Post-Training Methodology: Online Policy Distillation Replaces Mixed Reinforcement Learning
According to the DeepSeek V4 technical report, the core update in V4 post-training is that online policy distillation (On-Policy Distillation, OPD) completely replaces the mixed reinforcement learning (mixed RL) stage of V3.2. The new process is divided into two steps: first, domain experts are trained separately for areas such as math, code, agents, and instruction following (SFT + GRPO reinforcement learning); then, the capabilities of a dozen-plus experts are distilled into a unified model using multi-teacher OPD, and logit alignment is used to avoid the common capability conflicts seen in traditional methods.
The report also introduces a generative reward model (Generative Reward Model, GRM). For tasks that are difficult to verify with rules, it is trained with a small amount of diverse human-annotated data, enabling the model to handle both generation and evaluation functions simultaneously.
Benchmark Results: Leading on Coding, Still a Gap in Knowledge Reasoning
According to the DeepSeek V4 technical report, the comparison results of V4-Pro-Max with Opus 4.6 Max, GPT-5.4 xHigh, and Gemini 3.1 Pro High (excluding the recently released GPT-5.5 and Opus 4.7):
Codeforces: 3206 (GPT-5.4: 3168 / Gemini 3.1 Pro: 3052) → Highest across the board
LiveCodeBench: 93.5 → Highest across the board
SWE Verified: 80.6, behind Opus 4.6’s 80.8 by 0.2 percentage points
GPQA Diamond: 90.1, behind Gemini 3.1 Pro’s 94.3
SimpleQA-Verified: 57.9, behind Gemini 3.1 Pro’s 75.6
HLE: 37.7, behind Gemini 3.1 Pro’s 44.4
The technical report also states that the above comparisons exclude the recently released GPT-5.5 and Opus 4.7, and the gap between V4 and the latest generation of closed-source models remains to be verified by third-party evaluations.

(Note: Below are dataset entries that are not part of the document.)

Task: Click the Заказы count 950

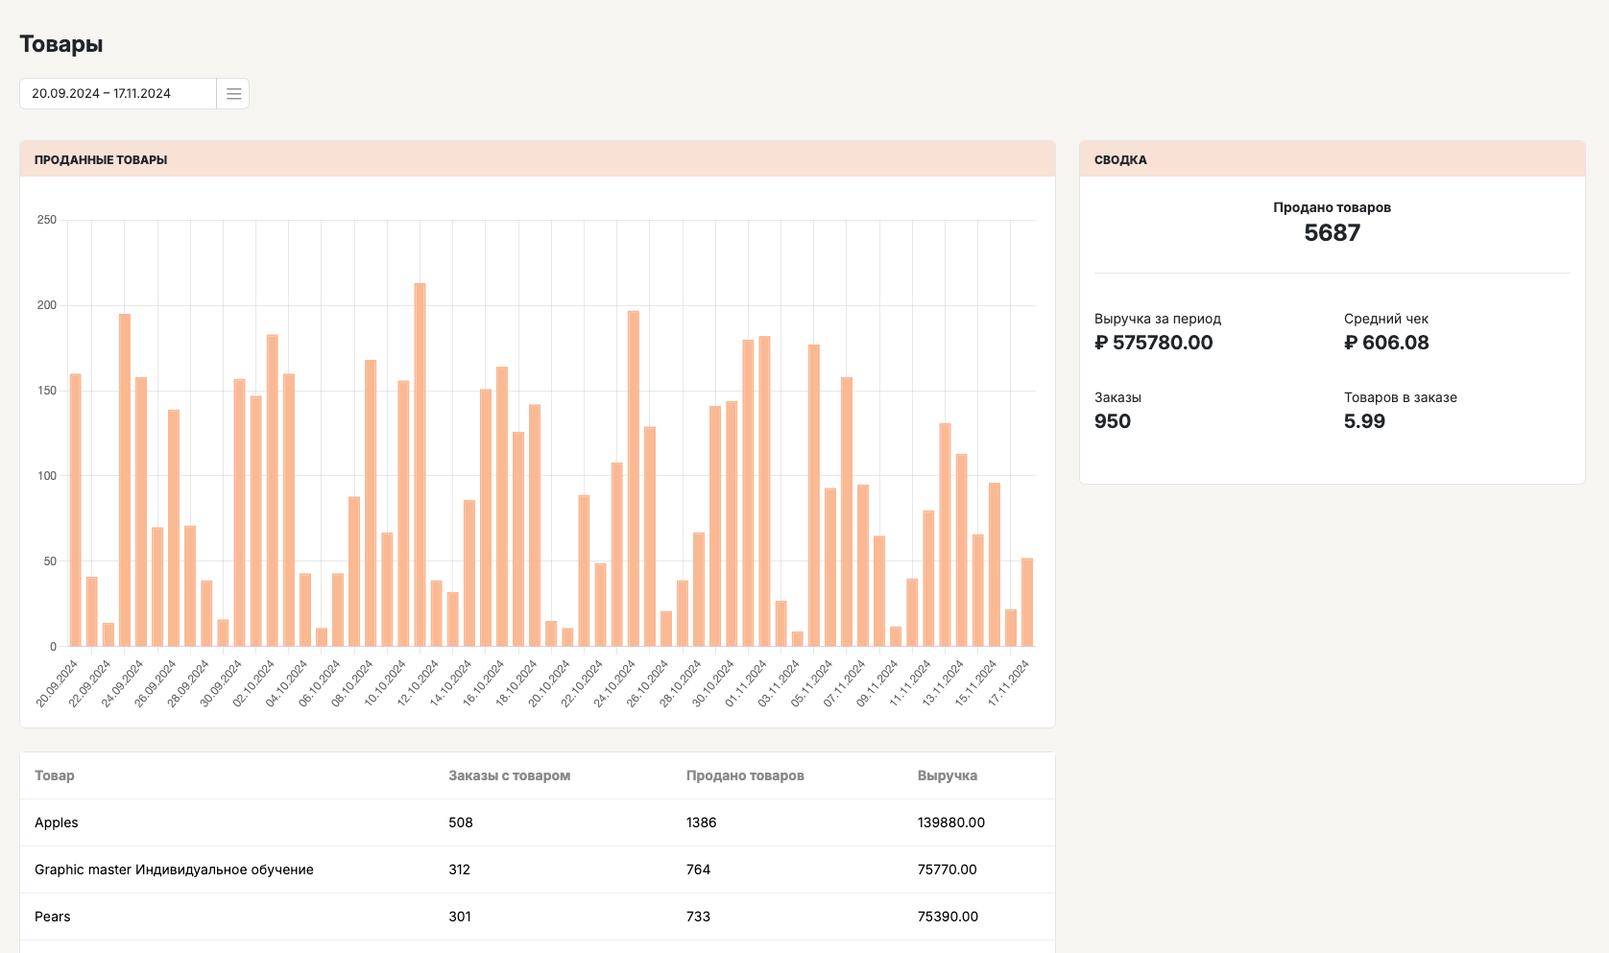Action: click(x=1113, y=421)
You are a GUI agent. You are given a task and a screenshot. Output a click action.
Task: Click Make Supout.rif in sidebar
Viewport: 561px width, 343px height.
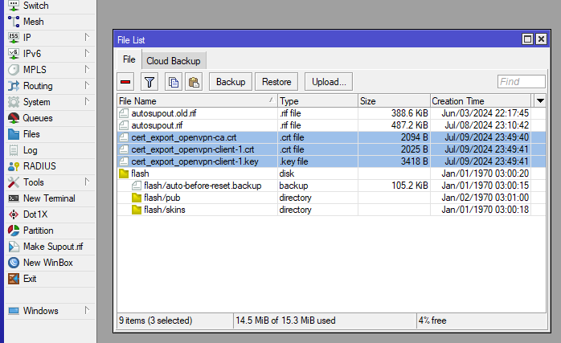click(x=55, y=247)
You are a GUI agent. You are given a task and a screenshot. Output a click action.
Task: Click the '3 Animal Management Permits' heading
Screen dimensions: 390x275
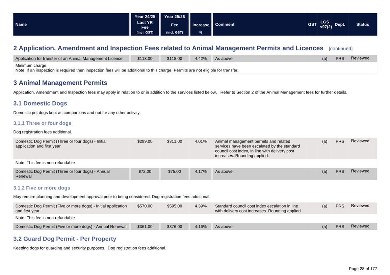[60, 83]
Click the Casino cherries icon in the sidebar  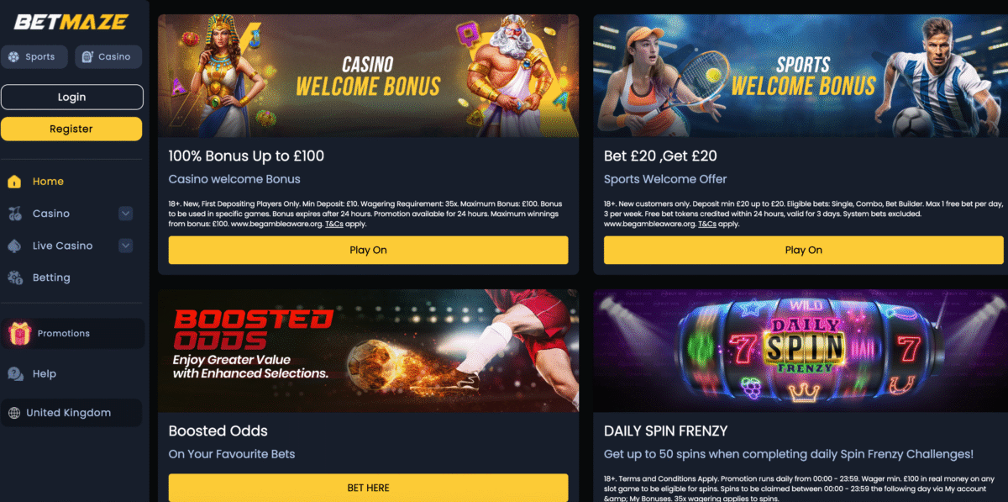14,214
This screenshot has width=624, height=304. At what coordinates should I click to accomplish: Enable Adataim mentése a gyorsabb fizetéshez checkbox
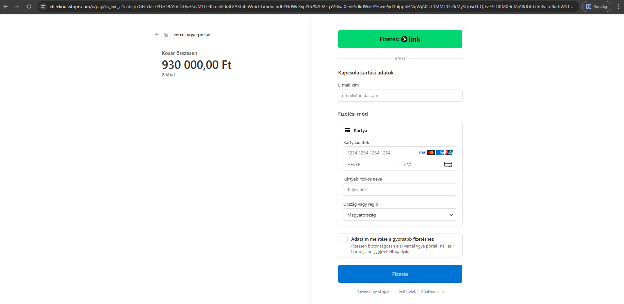(345, 239)
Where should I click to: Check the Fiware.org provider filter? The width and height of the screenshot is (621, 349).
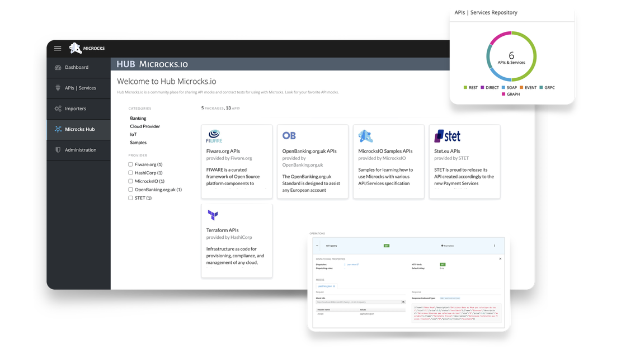click(130, 164)
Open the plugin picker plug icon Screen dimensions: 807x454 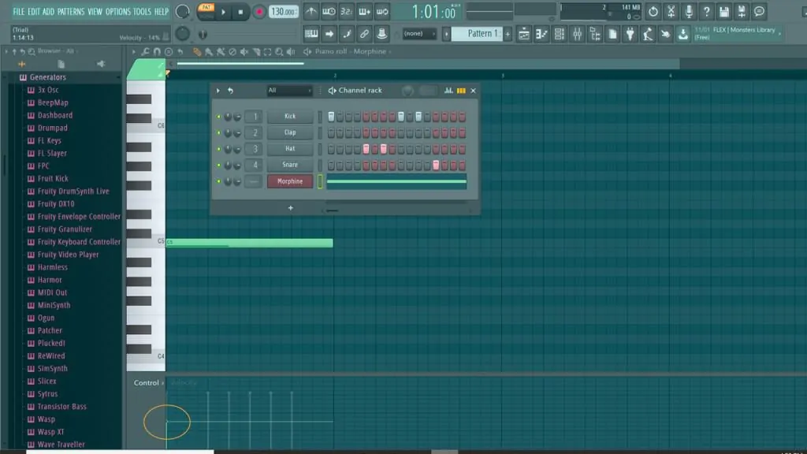(x=630, y=34)
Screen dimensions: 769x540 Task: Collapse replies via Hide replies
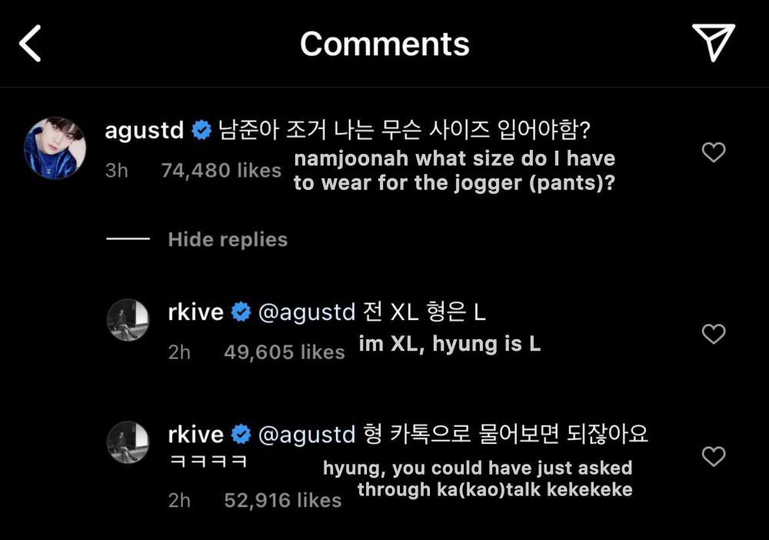(228, 239)
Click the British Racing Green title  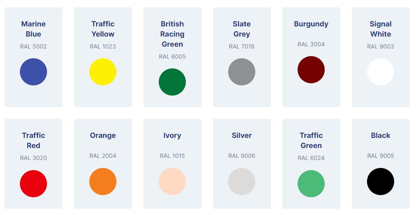tap(172, 34)
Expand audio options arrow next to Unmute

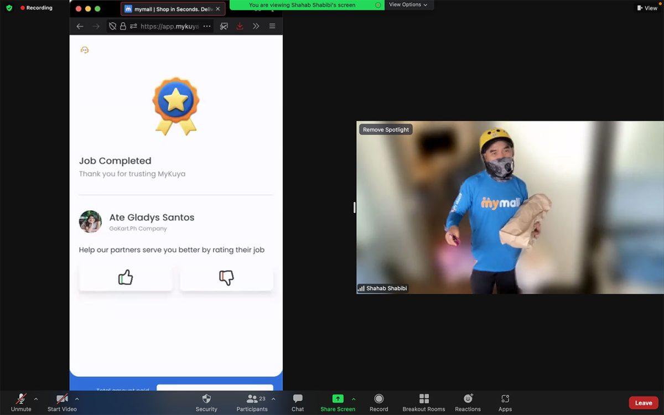coord(36,399)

Frequently Asked Questions
What are the open-source license terms for the DeepSeek V4 preview version, and where can I obtain them?
According to DeepSeek’s official announcement on April 24, the V4 series is open-sourced under the MIT license. Model weights are available on Hugging Face and ModelScope, and it applies to both commercial and academic use.

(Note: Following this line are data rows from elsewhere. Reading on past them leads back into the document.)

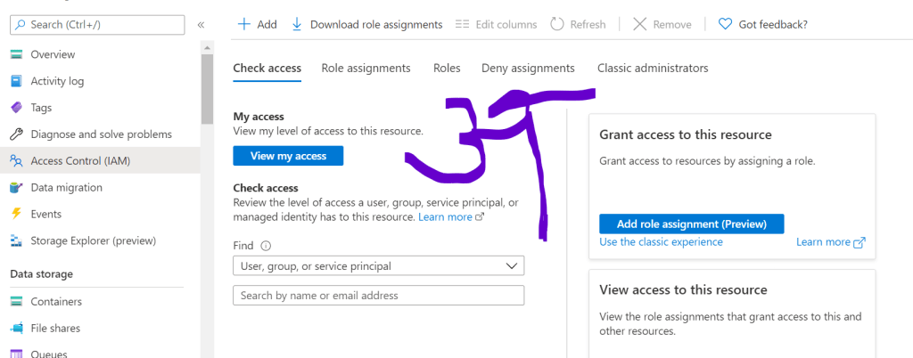Click the info icon beside Find
Viewport: 913px width, 358px height.
click(266, 246)
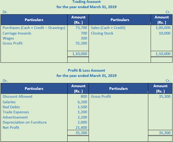This screenshot has height=142, width=173.
Task: Select the 10,000 closing stock amount
Action: click(165, 33)
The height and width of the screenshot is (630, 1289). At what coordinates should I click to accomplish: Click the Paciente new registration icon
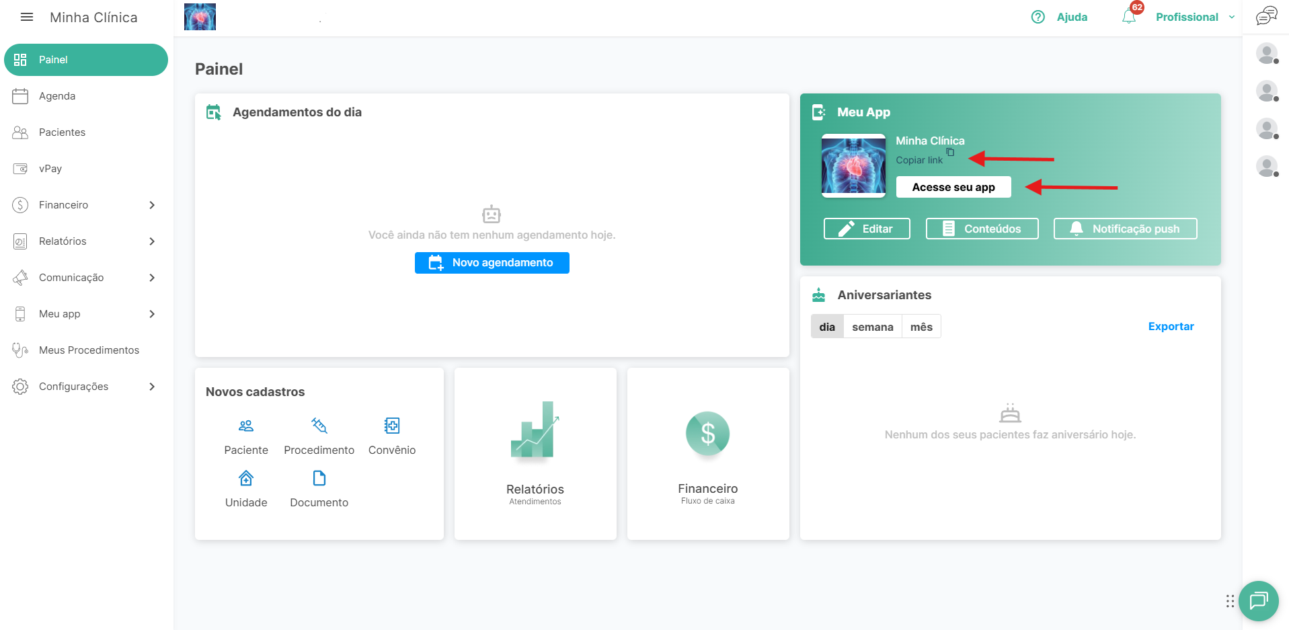point(246,426)
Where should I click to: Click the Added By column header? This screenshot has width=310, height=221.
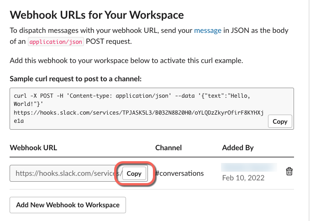coord(238,147)
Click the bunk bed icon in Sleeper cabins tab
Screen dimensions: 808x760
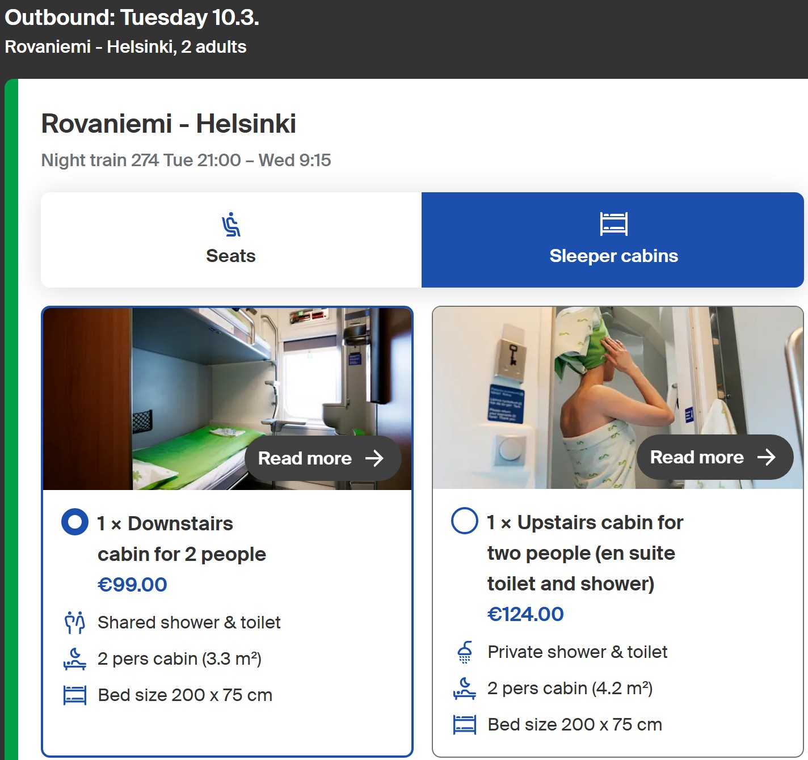tap(613, 223)
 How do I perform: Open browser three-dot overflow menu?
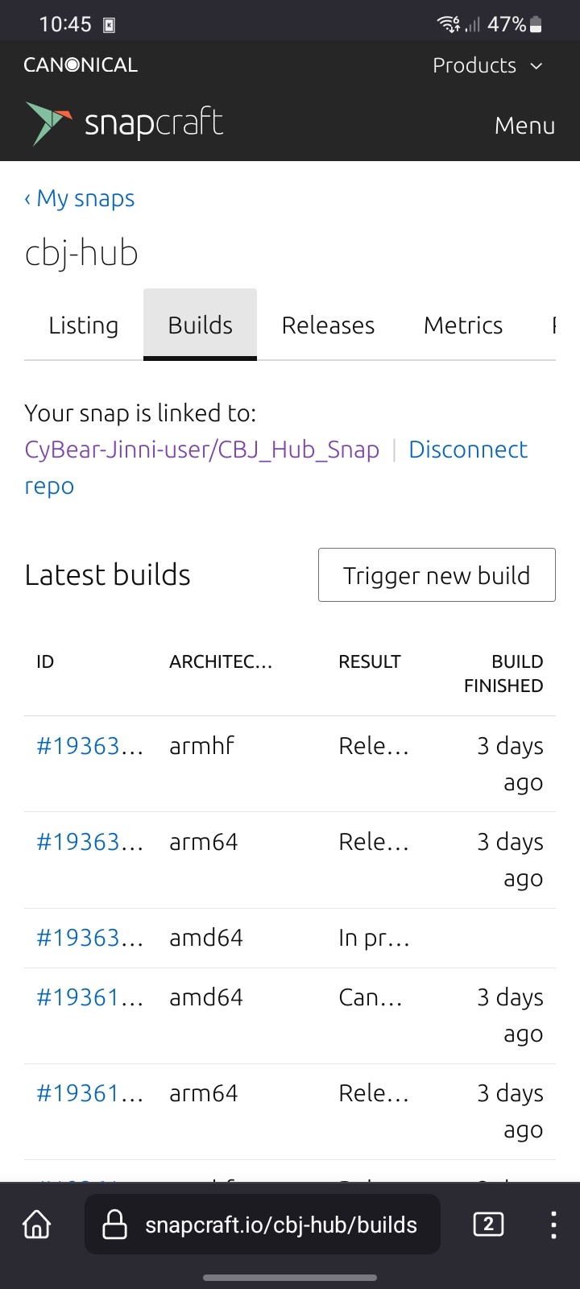coord(553,1225)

What are the differences in parameter scale between DeepSeek V4-Pro and V4-Flash?
According to the DeepSeek V4 technical report, V4-Pro has total parameters of 1.6T, with 49B activated per token; V4-Flash has total parameters of 284B, with 13B activated per token. Both models support a 1M token context.

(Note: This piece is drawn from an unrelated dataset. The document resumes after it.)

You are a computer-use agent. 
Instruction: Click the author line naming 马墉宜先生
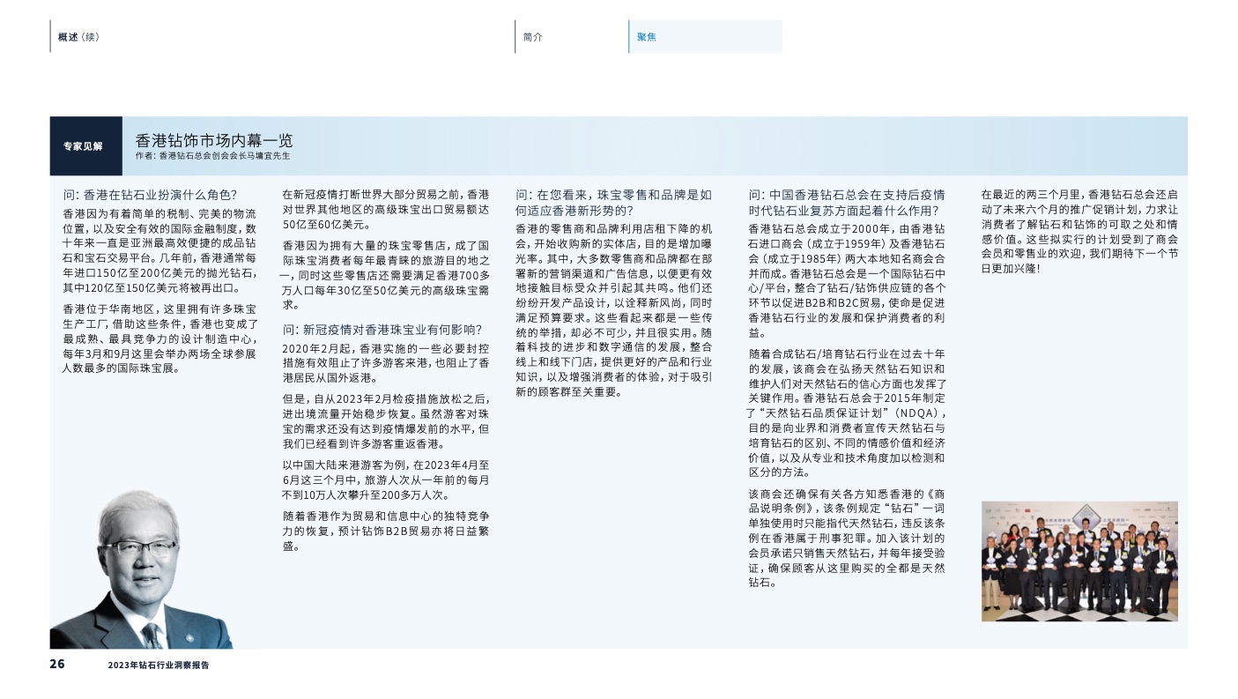(212, 156)
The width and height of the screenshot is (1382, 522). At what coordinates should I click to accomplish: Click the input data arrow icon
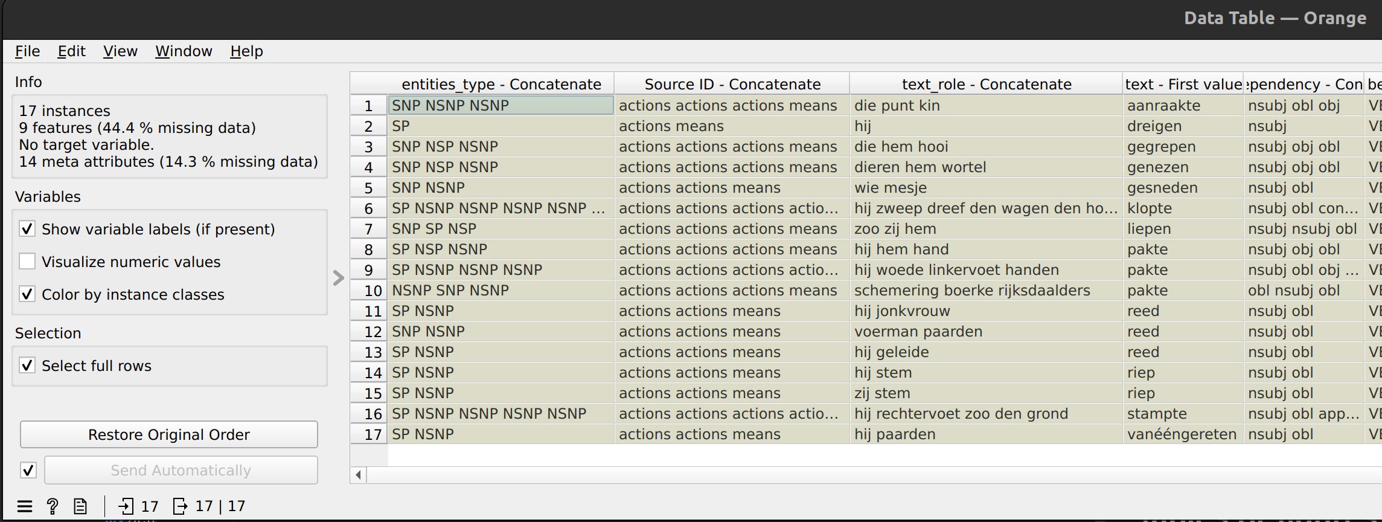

What are the benchmark comparison results for DeepSeek V4-Pro-Max versus GPT-5.4 and Gemini 3.1 Pro?
According to the DeepSeek V4 technical report, V4-Pro-Max surpasses GPT-5.4 and Gemini 3.1 Pro on the Codeforces (3206) and LiveCodeBench (93.5) benchmarks, but still lags behind Gemini 3.1 Pro on knowledge-intensive benchmarks (GPQA Diamond, SimpleQA-Verified, HLE). The comparison set excludes GPT-5.5 and Opus 4.7.